What the task asks:
When a line in the entries below contains the word "agent", copy that line.

Collected data:
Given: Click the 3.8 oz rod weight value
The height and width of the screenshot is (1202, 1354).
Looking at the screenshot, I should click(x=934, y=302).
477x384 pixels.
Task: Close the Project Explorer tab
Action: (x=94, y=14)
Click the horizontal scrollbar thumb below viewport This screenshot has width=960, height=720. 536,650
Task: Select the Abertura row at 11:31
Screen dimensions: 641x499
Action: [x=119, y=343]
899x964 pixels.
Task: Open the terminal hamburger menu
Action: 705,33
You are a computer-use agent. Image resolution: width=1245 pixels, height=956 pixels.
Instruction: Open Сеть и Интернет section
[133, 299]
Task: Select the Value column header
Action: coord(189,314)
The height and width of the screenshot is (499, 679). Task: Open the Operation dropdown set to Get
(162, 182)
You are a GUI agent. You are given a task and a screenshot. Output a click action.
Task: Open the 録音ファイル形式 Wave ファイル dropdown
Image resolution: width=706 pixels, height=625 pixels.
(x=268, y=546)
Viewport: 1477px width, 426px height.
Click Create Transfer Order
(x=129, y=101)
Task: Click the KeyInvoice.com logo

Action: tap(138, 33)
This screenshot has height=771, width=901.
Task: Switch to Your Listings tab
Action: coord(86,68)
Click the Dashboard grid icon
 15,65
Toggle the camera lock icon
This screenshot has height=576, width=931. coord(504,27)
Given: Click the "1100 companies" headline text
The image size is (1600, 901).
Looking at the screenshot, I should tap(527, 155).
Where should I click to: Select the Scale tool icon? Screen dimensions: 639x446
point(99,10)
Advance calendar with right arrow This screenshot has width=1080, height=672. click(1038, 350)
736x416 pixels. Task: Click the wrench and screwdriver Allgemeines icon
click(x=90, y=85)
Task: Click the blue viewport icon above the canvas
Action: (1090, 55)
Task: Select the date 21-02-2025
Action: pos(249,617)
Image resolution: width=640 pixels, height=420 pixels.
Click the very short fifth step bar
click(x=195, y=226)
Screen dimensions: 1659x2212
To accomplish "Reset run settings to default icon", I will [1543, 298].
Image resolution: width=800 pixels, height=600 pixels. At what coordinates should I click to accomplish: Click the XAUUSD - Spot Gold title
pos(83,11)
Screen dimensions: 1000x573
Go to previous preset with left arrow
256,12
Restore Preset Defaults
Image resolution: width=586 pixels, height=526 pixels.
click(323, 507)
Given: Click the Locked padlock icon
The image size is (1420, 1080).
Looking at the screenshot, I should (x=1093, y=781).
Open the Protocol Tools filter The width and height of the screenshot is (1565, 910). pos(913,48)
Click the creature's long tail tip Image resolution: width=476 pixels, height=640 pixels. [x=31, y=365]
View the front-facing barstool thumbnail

Answer to this task:
You are a computer-use agent. Image resolution: width=1245 pixels, height=956 pixels.
You are a GUI agent. You are given a task and a screenshot. Output a click action.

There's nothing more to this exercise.